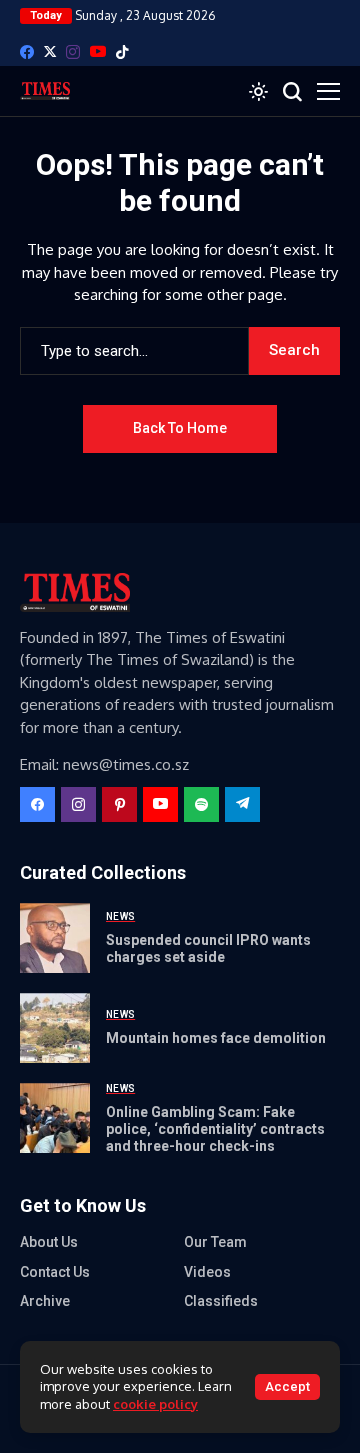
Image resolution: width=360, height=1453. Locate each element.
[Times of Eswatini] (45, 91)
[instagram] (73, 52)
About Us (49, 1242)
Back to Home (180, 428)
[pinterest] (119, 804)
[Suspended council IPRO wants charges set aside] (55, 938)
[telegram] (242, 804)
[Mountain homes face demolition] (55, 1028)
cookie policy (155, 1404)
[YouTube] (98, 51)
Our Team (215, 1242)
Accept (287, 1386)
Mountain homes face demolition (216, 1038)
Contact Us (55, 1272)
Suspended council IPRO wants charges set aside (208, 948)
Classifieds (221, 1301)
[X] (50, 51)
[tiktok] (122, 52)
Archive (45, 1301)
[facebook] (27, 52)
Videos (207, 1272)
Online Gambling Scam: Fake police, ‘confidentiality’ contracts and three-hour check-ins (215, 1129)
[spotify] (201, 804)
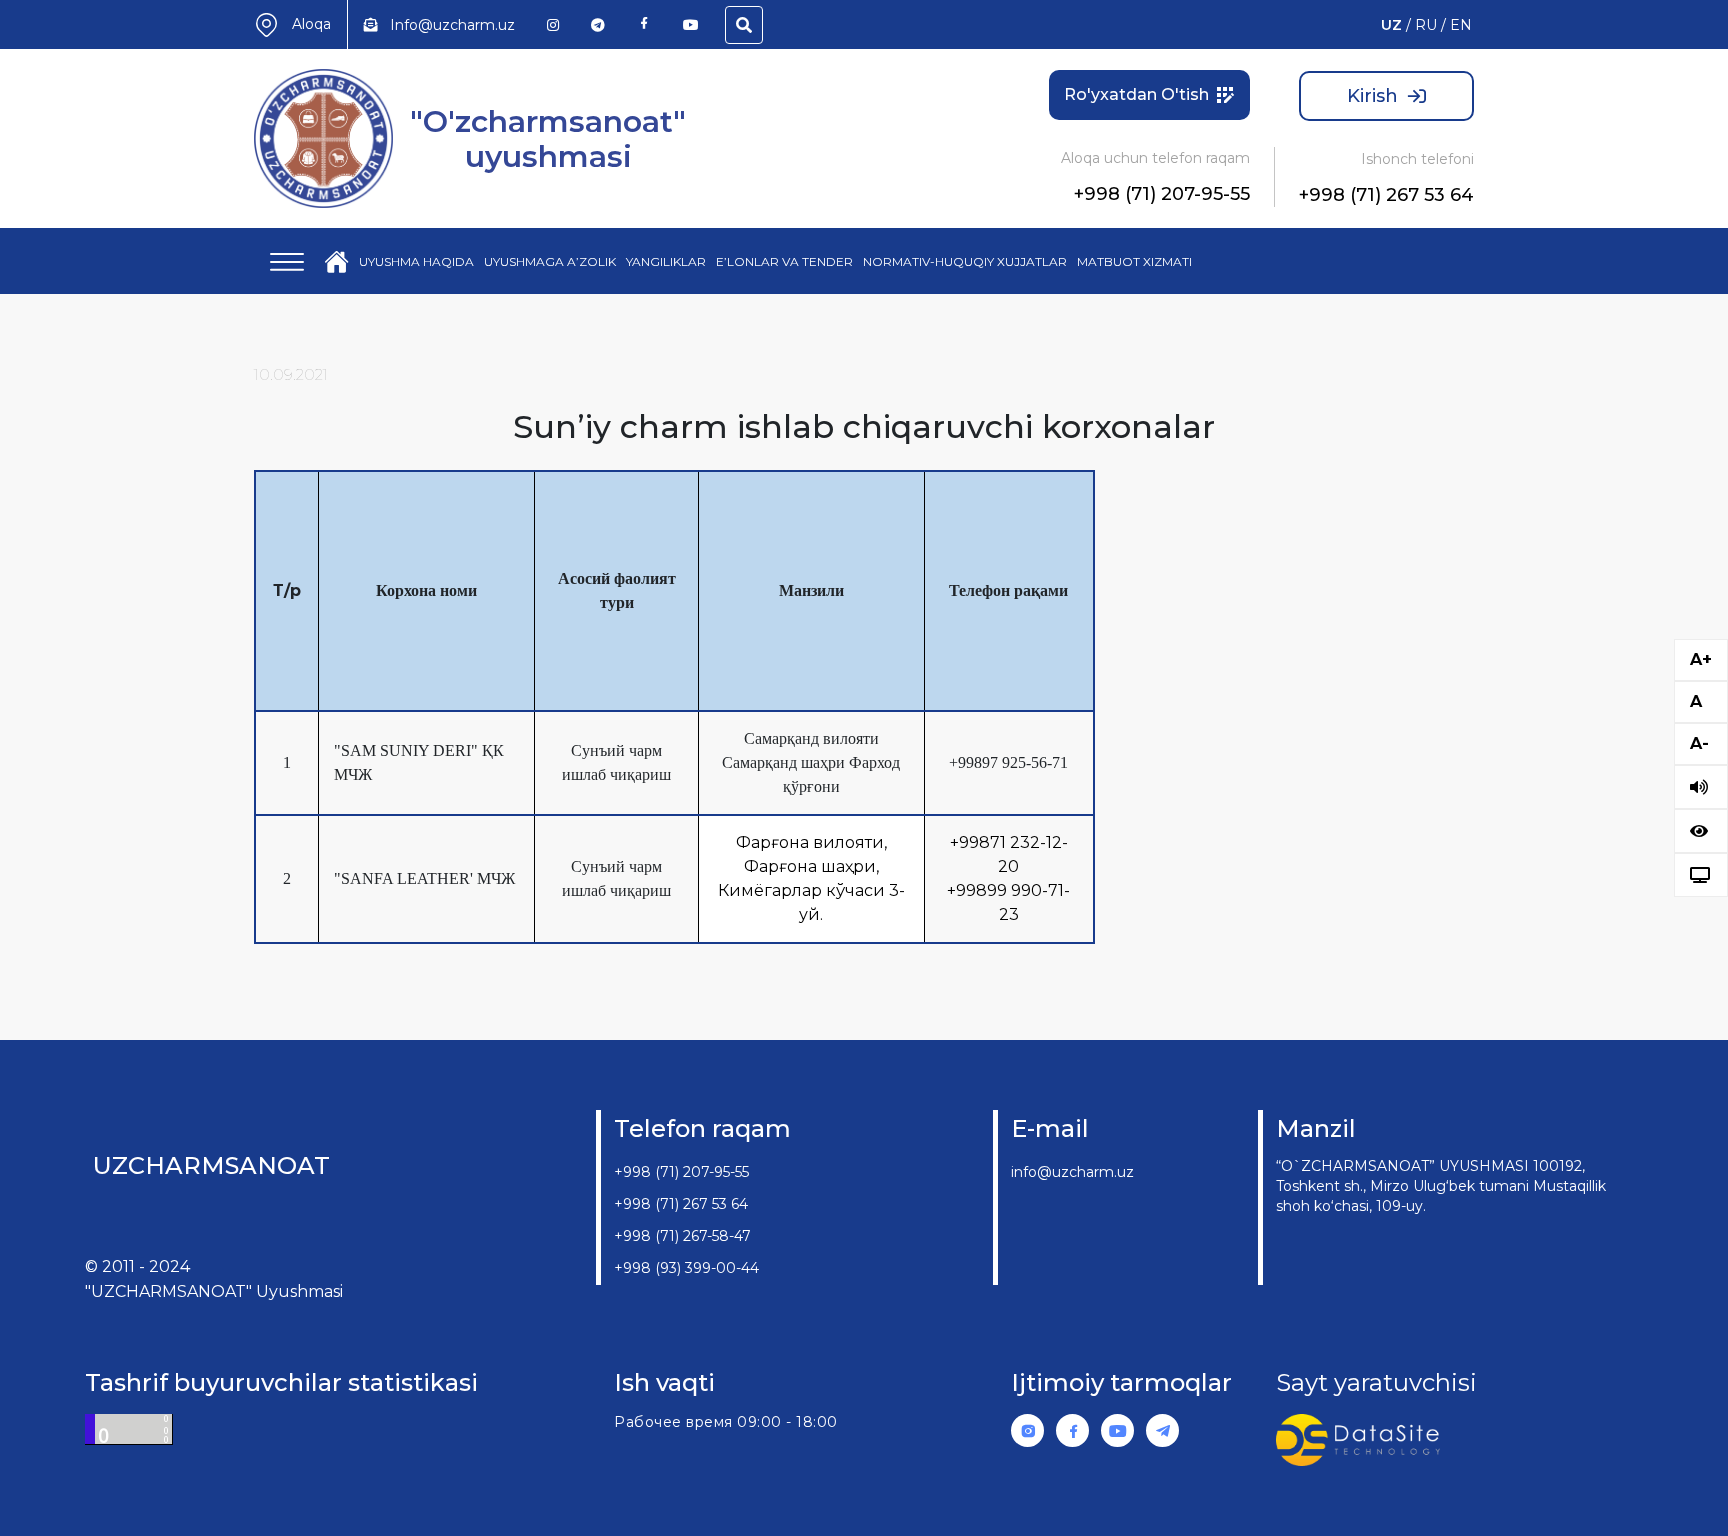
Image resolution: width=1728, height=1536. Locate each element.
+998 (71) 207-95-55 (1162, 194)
____________
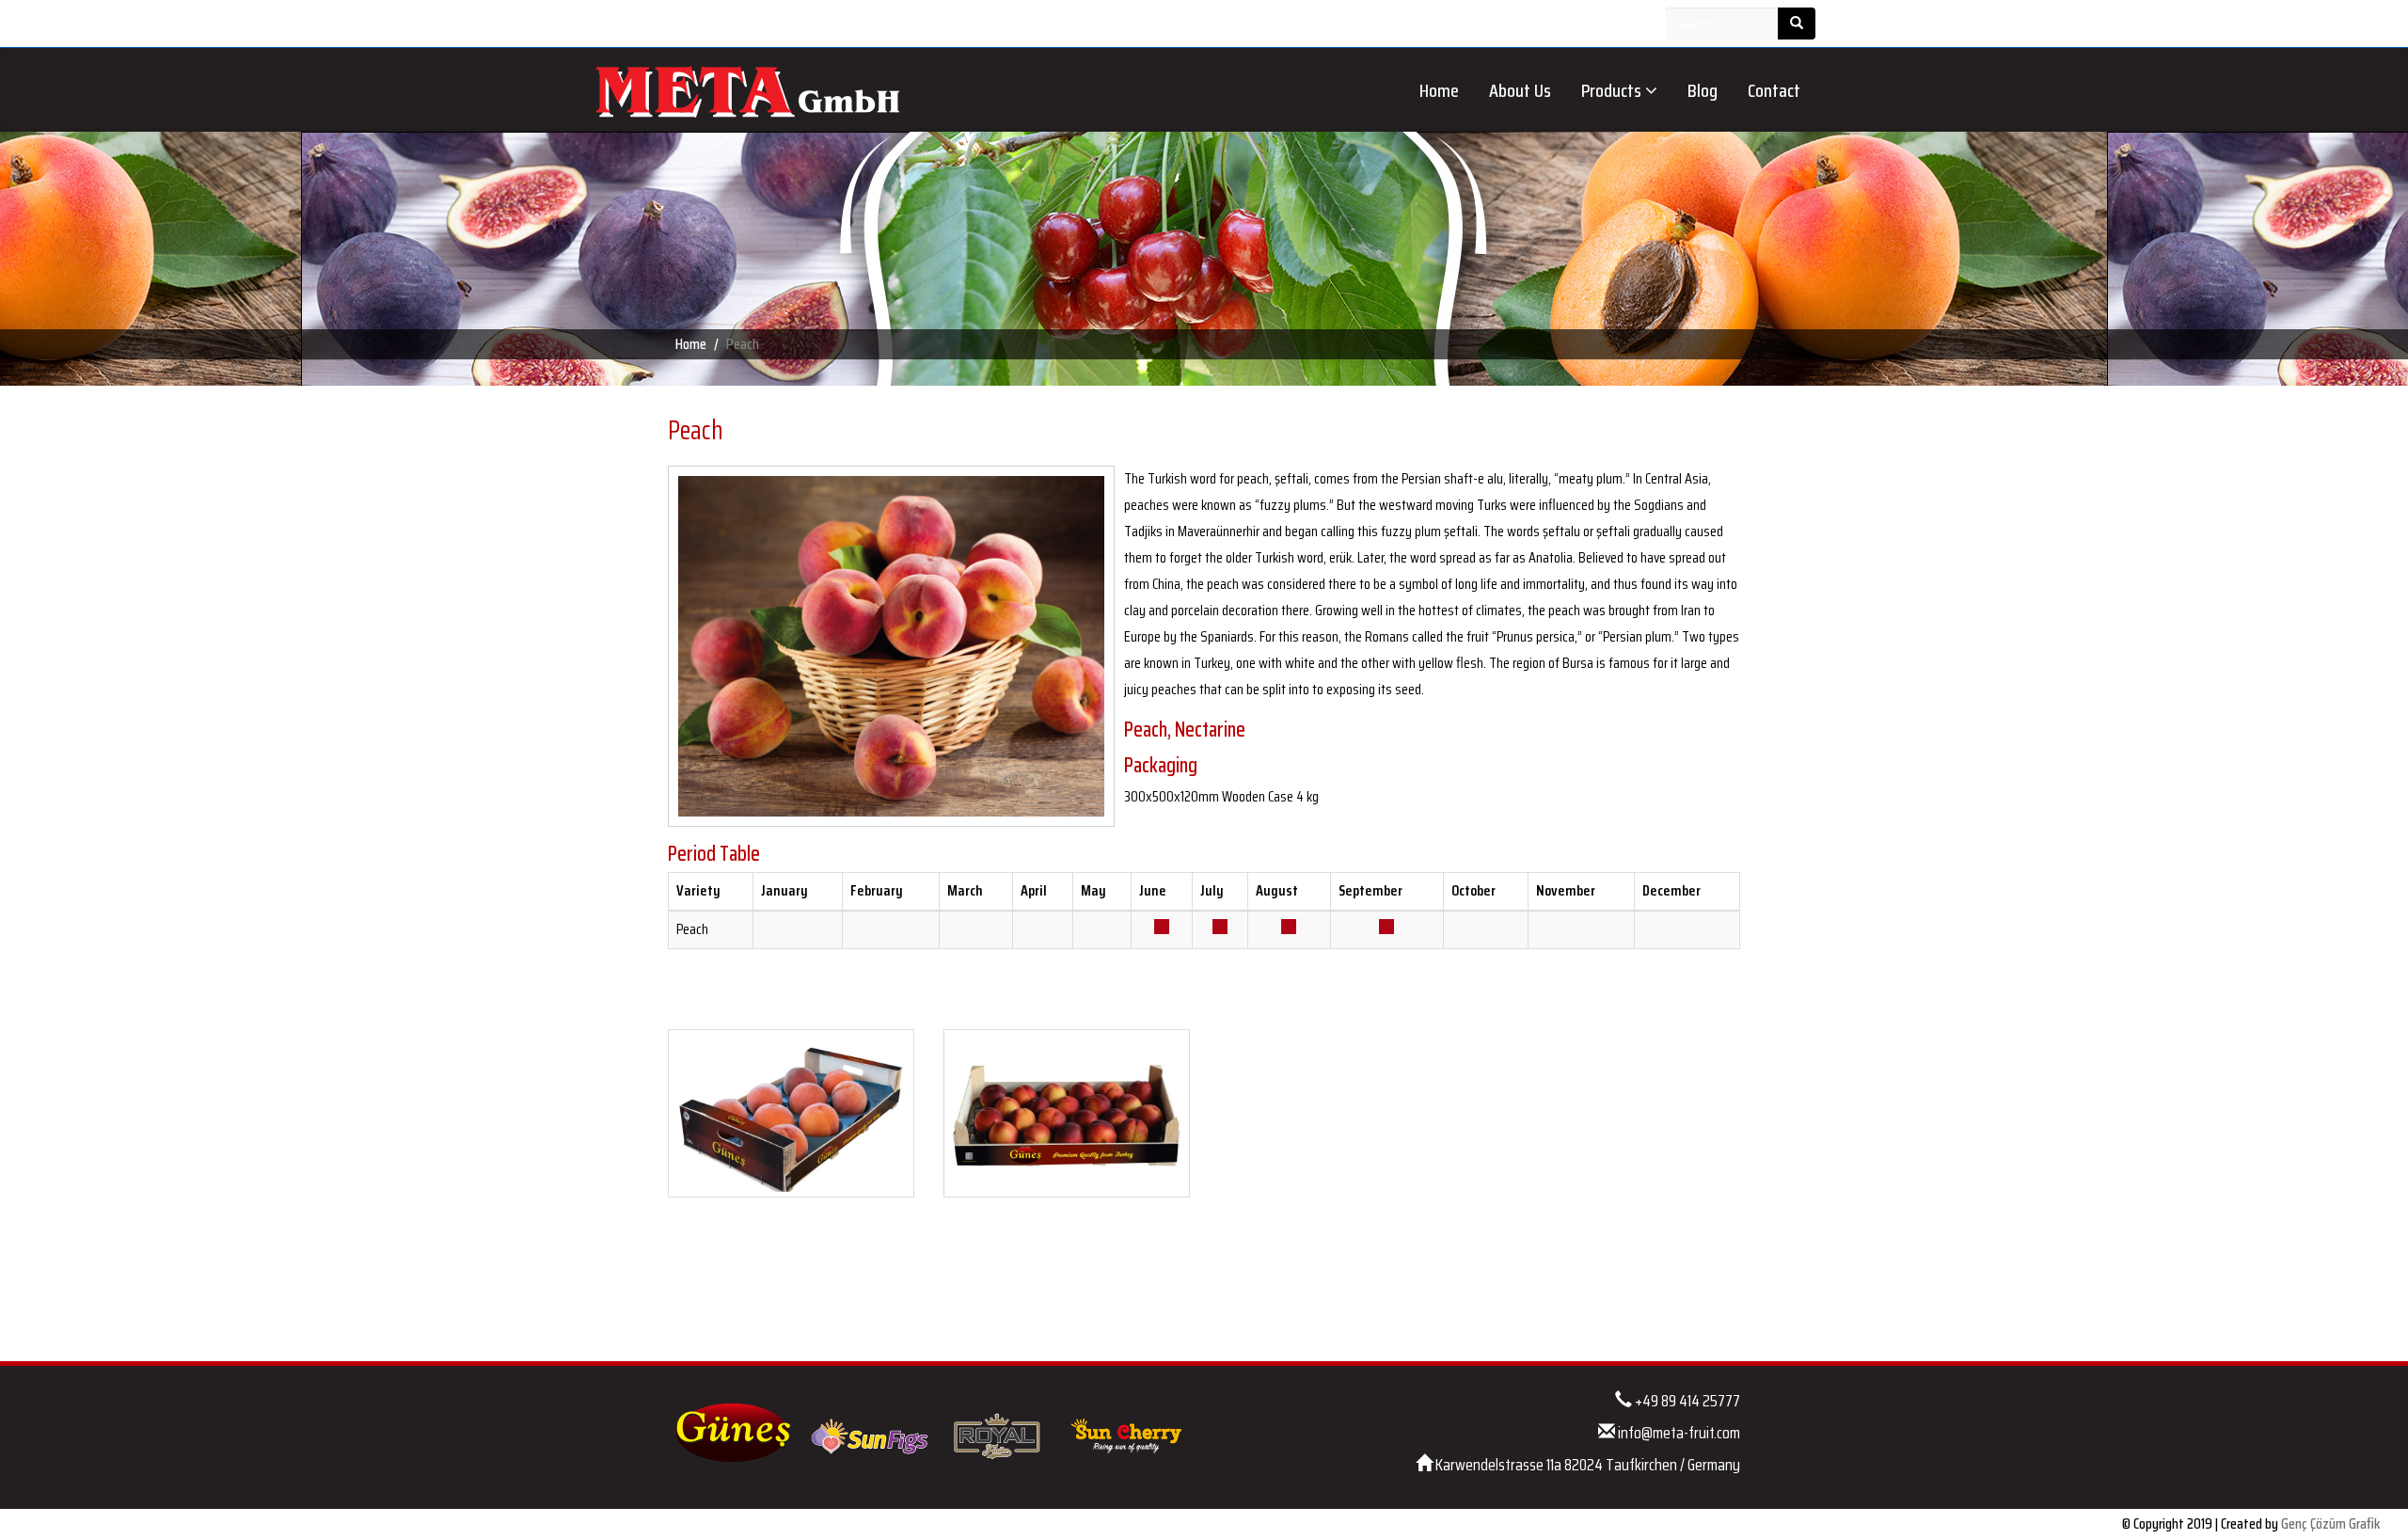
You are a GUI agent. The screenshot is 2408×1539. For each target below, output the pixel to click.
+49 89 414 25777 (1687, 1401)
____________
## Activity
Where a picture appears in the records above, omit it, and transcribe exactly the stretch of lines from the one with "Image resolution: width=360, height=1453." through the one with "207-95-55 (1162, 194)".

## Exercise response
Image resolution: width=360, height=1453. Locate each element.
[Times of Eswatini] (45, 91)
[instagram] (73, 52)
About Us (49, 1242)
Back to Home (180, 428)
[pinterest] (119, 804)
[Suspended council IPRO wants charges set aside] (55, 938)
[telegram] (242, 804)
[Mountain homes face demolition] (55, 1028)
cookie policy (155, 1404)
[YouTube] (98, 51)
Our Team (215, 1242)
Accept (287, 1386)
Mountain homes face demolition (216, 1038)
Contact Us (55, 1272)
Suspended council IPRO wants charges set aside (208, 948)
Classifieds (221, 1301)
[X] (50, 51)
[tiktok] (122, 52)
Archive (45, 1301)
[facebook] (27, 52)
Videos (207, 1272)
Online Gambling Scam: Fake police, ‘confidentiality’ contracts and three-hour check-ins (215, 1129)
[spotify] (201, 804)
Image resolution: width=1728, height=1536. Locate each element.
+998 (71) 207-95-55 (1162, 194)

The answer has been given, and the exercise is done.